I think of these old books now as I reflect on the possibility of an election outcome in November, 2008 that can lead to significant change in the institutions and policies that have caused the people, at home and abroad, so much pain and suffering. I reflect on these books now not because I find their analyses adequate to understand the deeper structures of the global political economy and the role of the United States within it. Rather I think of the themes as I reflect on policy making in a new Obama administration.
First, United States foreign policy must no longer be based on messianic notions of our moral superiority. Foreign policy must be based on limited goals and values recognizing that our propensity for global crusading has cost the lives and treasures of our citizens as well as peoples all over the world.
Second, any new, and effective, United States foreign policy must reject imperial ambitions and goals. Our interventionist past must be rejected and replaced by a commitment to multilateral diplomacy to address the colossal issues of our time.

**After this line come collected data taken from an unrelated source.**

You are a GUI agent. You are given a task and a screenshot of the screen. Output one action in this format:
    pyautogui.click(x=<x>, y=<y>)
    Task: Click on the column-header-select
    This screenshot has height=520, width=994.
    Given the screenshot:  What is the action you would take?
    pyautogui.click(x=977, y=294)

While many supporters of the Obama candidacy will continue to debate whether turning away from empire is ultimately achievable in a capitalist global economy, in the short-run an Obama administration can reverse the historic drift toward empire.
Finally, what the Obama campaign has initiated, mobilizing the people, must continue. It must be sustained over the months and years ahead. As Mills suggested, the antidote to rule by elites includes an animated and vigorous public actively engaged in the political process. Today this means demanding that public institutions and policies be shaped by people of all classes, races, genders, ages, ethnicities, and political perspectives.
I think these themes, gleaned from Morgenthau, Williams, and Mills, can inform the presidency of Barack Obama.